Tuesday, August 10, 2010

Boeing conducts inspection of Alenia built 787 parts

James Albaugh, head of BCA, gave us quick update of the787 program. among the pieces of information he revealed is that Boeing is doing more of the design work for the 787-9 and is making very good progress with the next 787 version.

However, Boeing is finding more issues with Alenia built parts on the 787 and as a result is conducting more inspections of all the 787s built to date. As of now I do not know what these issues are or which Alenia built parts are subject to the new inspections but Boeing wants to make sure that these parts are "up to Boeing standards." This may explain why the 787s have flown on a limited basis for the last week and a half. Only today did ZA001 and ZA004 flew on an extended basis accumulating about 11 flight hours between the two test flights.

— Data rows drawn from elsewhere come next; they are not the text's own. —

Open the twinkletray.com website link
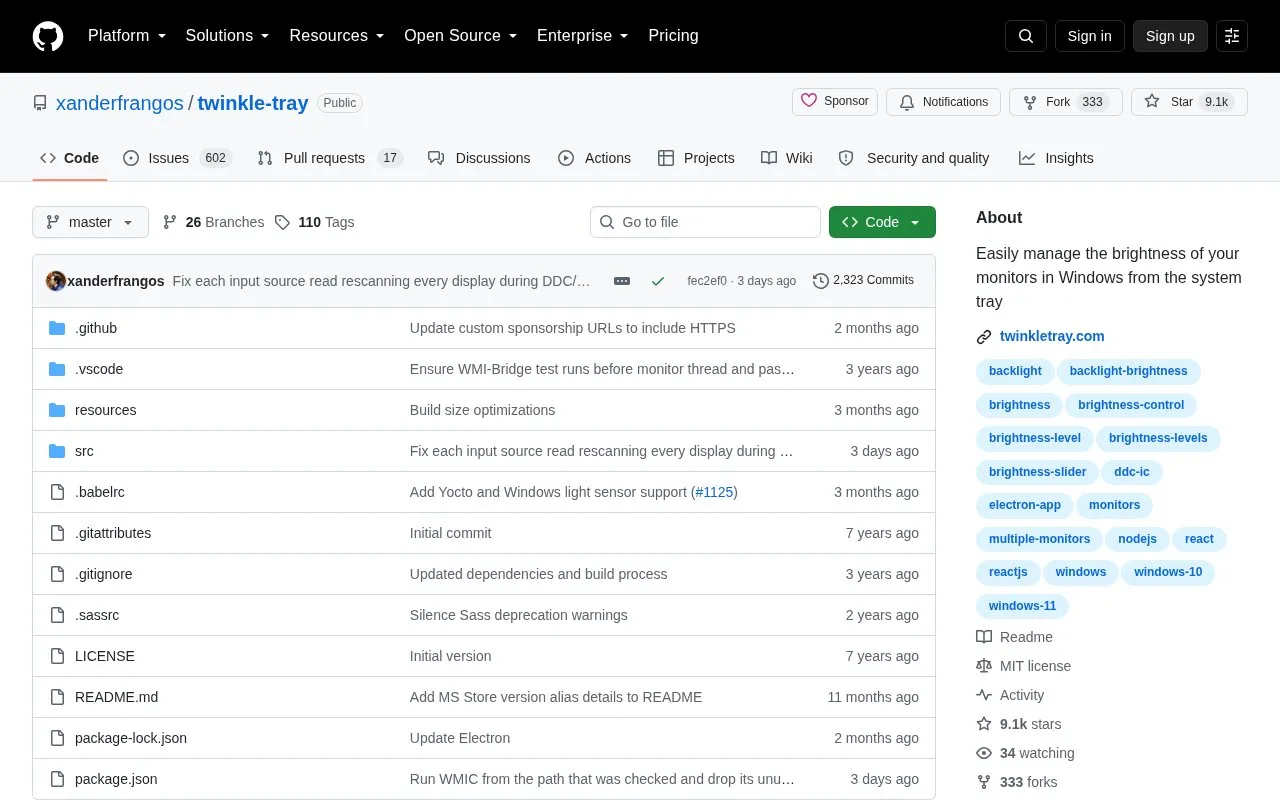 [1052, 336]
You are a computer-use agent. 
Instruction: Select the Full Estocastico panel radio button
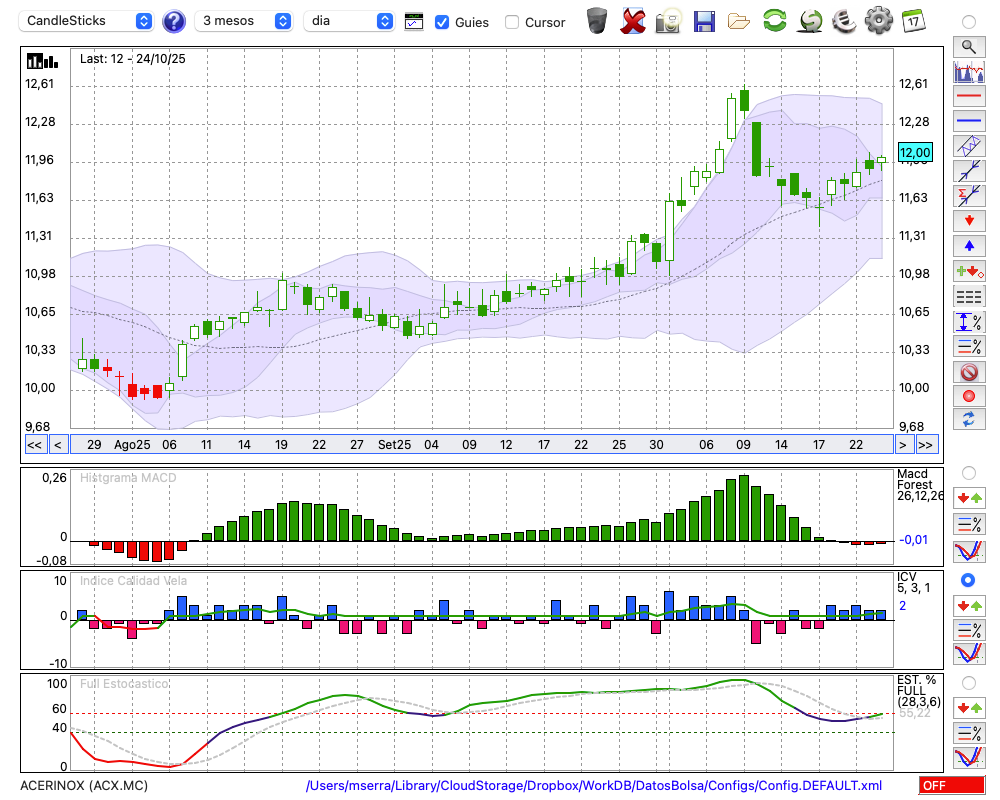pos(968,682)
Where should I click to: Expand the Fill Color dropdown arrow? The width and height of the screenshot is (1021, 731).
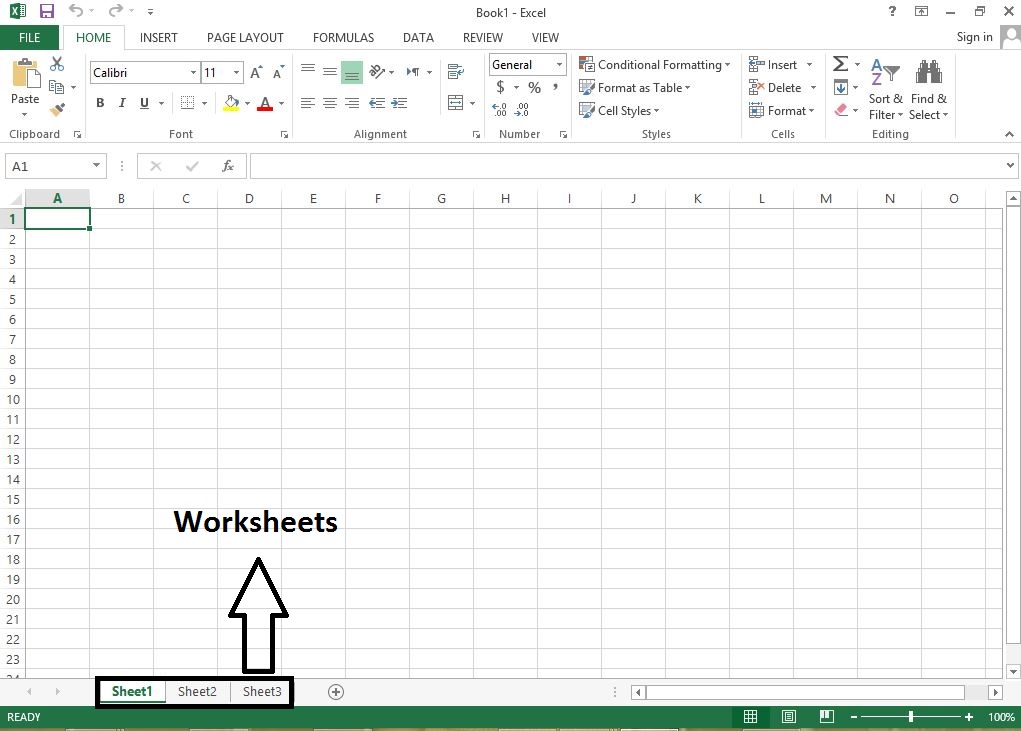click(246, 103)
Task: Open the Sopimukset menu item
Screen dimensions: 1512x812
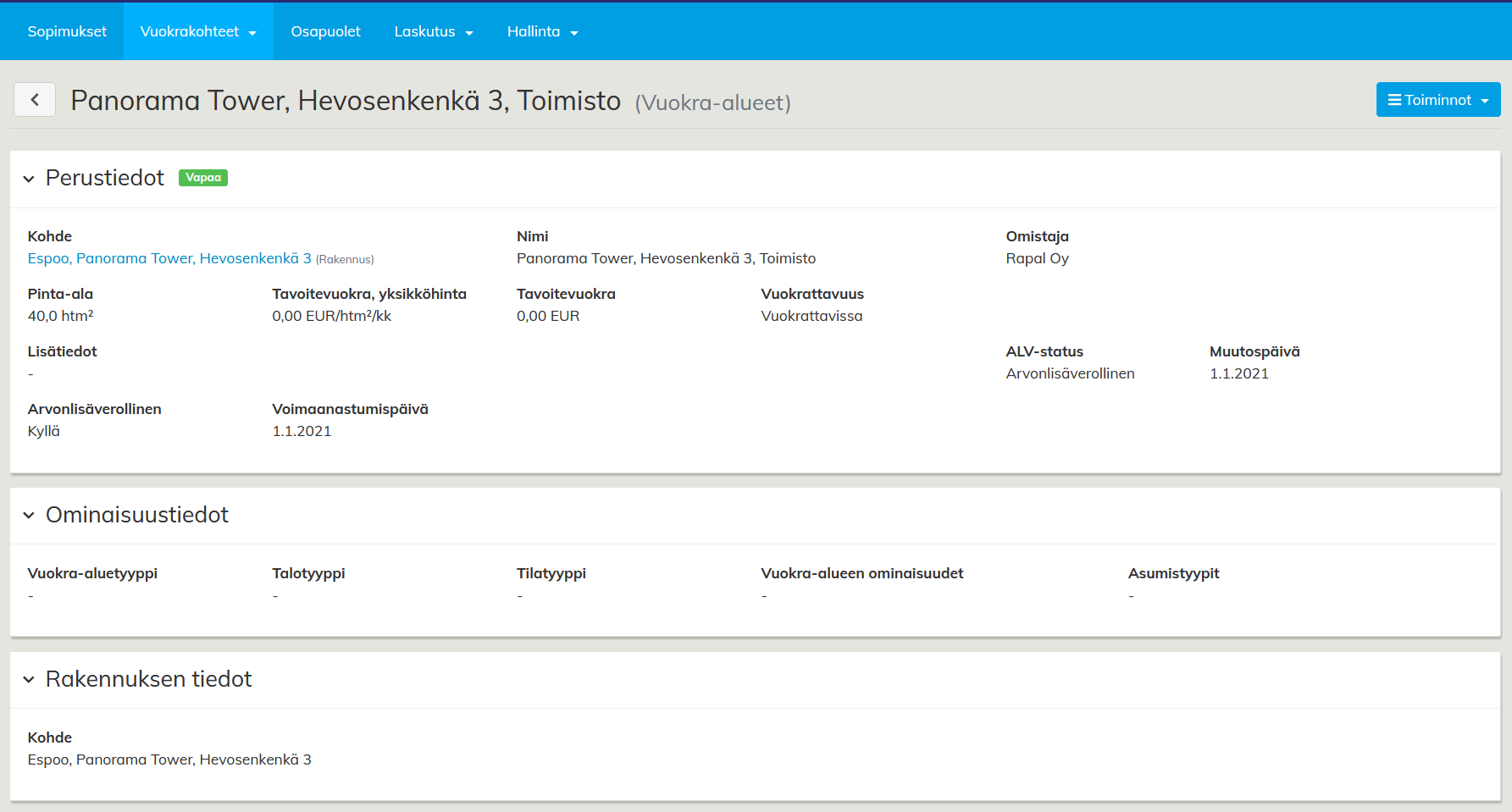Action: (x=67, y=31)
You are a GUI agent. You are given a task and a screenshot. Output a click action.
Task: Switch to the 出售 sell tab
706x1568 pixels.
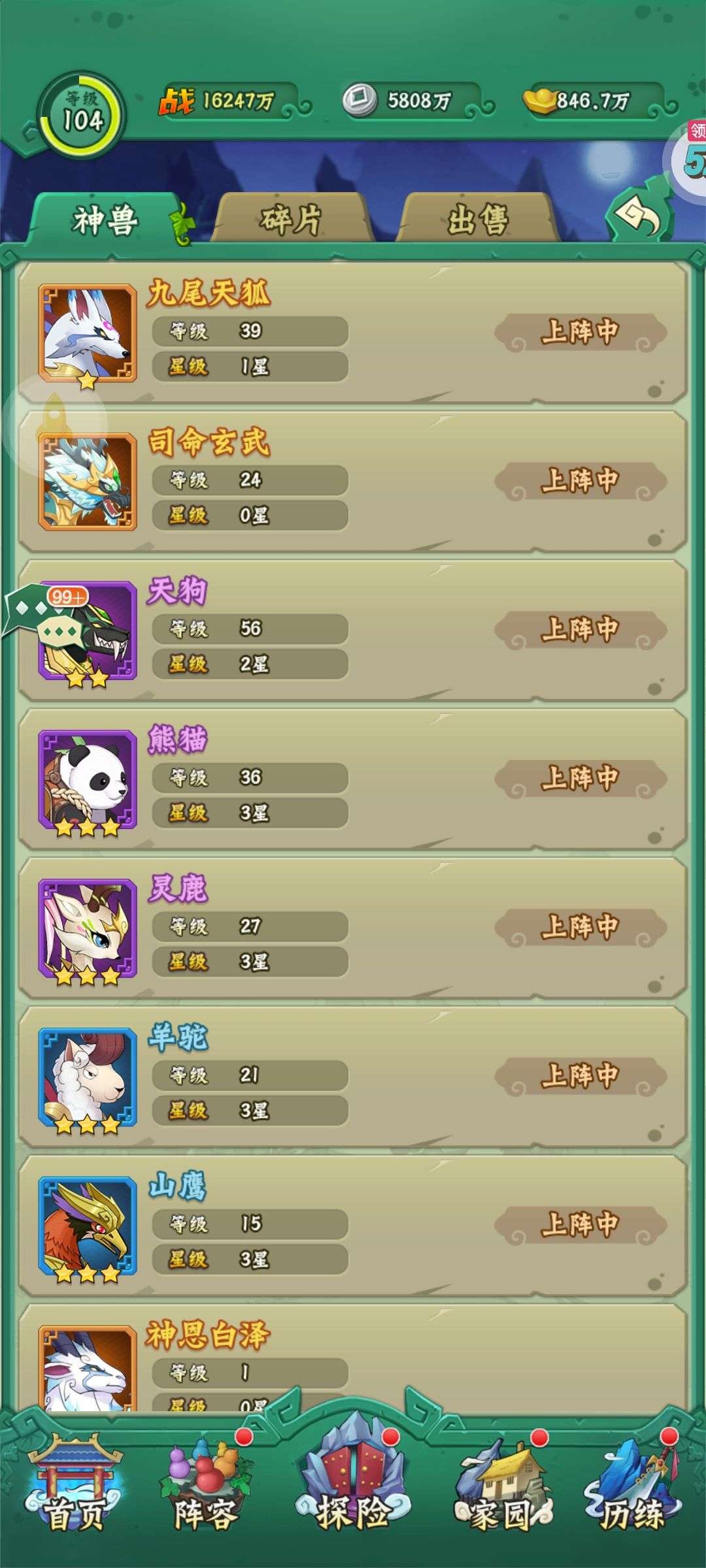479,218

Boeing is planning to move more 787 production in house and I won't be surprised if Alenia's contract to build 787 sections is taken away from Boeing and would be produced at both Everett and Charleston in the next 5 years. Much of this is based on reviewing Alenia's 787 production and assembly in Grottaglie which was initiated by improper workmanship on the horizontal stabilizers. There seems to be no complaint of the Japanese built sections or the parts produced by Spirit. Albaugh also said that Boeing is quite happy that they bought out Alenia's share of Global Aeronautica (now name Boeing Charleston) as well as all of Vought's share of the 787 program.

James Albaugh also said that ZA006 should fly later this month though sources have told me that September 12th is still the date that is being shown on internal Boeing schedules. Albaugh also said that they have delivered 70% of the required certification documentation to the FAA though they've only completed about 47% of the test flights hours so far. Boeing can conceivably be at the 50% mark in about 10 days depending on the pace of test flights.

Bloomberg: Boeing Inspects 787 fleet


Gianfranco said...

Hello Uresh,

Can we imagine that the program could need less than the 2400 flight hours initially programmed (for the first type of engine) ? I remember an interview of a 787 flight test pilot, saying that they had scheduled 3 or 4 days for a specific test (don't remember which one it was), and finally they did it within 2 hours...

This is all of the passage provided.